CMUCL has the following:

  1. A trivial "baby" interpreter, that handles things like function application and SETQ, and which is present in all CMUCL cores, even those without a compiler present.
  2. A complete, "grownup" interpreter, which can handle the full language. It works by using the first stages of the compiler, to convert the source code to the IR1 internal representation (which is a flow-graph based representation, with implicit control-flow information; also called ICR: Implicit Continuation Representation), which is then interpreted. This interpreter depends on the compiler being present (and thus can't be used when CMUCL is rebuilding itself; this is why there's also a baby interpreter). Since it converts before interpreting, it behaves like a compiler when it comes to things like macro-expansion, or handling of circular source forms.

    The interpreter is invoked when you enter forms into the listener (i.e. the interactive read-eval-print loop), or when you LOAD code from a file without first compiling it using COMPILE-FILE.

  3. A byte-code compiler. This also works off the IR1 internal representation, but instead of interpreting that directly, it transforms it to byte-codes for a stack-based VM, which can be written to a processor-independent byte-fasl file. The byte-code is finally interpreted by a byte-code interpreter.

    The main advantage of the byte-code compiler are space-savings, since the byte-coded representation is fairly compact (the cmu-user manual gives a factor of 6), yet still faster (by an order of magnitude, says the manual) than interpretation. It also gives you processor-independence, though not endianness-independence.

    You can byte-compile whole files, or you can tell the file compiler to only byte-compile certain parts, like e.g. top-level forms, which aren't usually time-critical (this is the default).

  4. The native compiler. This also runs through IR1, which is -- after extensive optimizations -- transformed into IR2, the virtual machine representation (VMR). The virtual machine that the VMR is based-on is defined by the processor-specific backends of the compiler, so that it can be tailored to the target processor as needed, yet still allows things like register allocation algorithms, etc. to be shared between backends. Finally the VMR is converted to assembly code, through the VOP's code-generators. The assembly code is slightly optimized, then assembled to machine code, and finally emitted to the FASL file.

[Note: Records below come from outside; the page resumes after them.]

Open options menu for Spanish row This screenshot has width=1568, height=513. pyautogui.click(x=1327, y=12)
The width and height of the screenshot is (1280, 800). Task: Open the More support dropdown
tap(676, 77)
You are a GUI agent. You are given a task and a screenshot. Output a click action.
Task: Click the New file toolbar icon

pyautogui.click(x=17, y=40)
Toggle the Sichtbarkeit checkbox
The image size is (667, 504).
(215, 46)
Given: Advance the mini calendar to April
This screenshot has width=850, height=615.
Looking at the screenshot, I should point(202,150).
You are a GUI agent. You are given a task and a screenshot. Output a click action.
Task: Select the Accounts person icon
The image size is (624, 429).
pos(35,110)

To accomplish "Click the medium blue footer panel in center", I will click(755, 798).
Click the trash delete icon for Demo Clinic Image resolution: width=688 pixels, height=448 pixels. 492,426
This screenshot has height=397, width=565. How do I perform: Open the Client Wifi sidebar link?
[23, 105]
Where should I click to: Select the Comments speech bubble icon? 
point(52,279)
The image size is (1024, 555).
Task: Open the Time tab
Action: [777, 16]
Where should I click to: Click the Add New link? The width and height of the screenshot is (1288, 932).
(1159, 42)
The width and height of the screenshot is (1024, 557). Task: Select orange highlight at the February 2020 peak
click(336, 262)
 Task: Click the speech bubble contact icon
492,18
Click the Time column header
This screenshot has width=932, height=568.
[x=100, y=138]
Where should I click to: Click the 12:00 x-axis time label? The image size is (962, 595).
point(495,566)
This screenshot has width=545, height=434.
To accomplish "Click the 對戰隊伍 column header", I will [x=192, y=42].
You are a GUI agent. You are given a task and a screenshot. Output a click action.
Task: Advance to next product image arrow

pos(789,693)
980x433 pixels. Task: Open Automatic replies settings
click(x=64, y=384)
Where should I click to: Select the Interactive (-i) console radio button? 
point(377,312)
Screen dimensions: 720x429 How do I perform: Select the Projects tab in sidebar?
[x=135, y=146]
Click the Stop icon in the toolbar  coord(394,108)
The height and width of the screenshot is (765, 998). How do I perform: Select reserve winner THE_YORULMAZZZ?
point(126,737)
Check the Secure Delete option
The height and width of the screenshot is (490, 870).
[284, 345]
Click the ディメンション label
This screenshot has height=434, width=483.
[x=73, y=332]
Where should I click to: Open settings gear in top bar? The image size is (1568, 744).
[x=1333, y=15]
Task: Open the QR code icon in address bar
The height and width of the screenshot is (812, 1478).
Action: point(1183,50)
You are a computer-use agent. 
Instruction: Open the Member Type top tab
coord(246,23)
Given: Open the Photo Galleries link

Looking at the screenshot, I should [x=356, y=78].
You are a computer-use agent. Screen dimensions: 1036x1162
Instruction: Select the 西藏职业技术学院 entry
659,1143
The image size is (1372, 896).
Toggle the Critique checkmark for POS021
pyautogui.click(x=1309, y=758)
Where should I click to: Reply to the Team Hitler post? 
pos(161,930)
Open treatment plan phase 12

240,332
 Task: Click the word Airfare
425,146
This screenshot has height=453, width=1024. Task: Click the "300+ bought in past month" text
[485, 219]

Controlling the choice of compiler

The baby interpreter is only used when evaluating simple forms at the listener: simple function calls, SETQ, PROGN and so forth. Anything more complicated at the listener is evaluated by the grownup interpreter. Compilation is provoked by the function COMPILE, or by compiling from a file with COMPILE-FILE. The choice between native and byte-code compilation depends on a number of factors, as documented in the CMUCL Users' Manual.

Further details can be obtained from the CMUCL User Manual, and the Design of CMU Common Lisp document.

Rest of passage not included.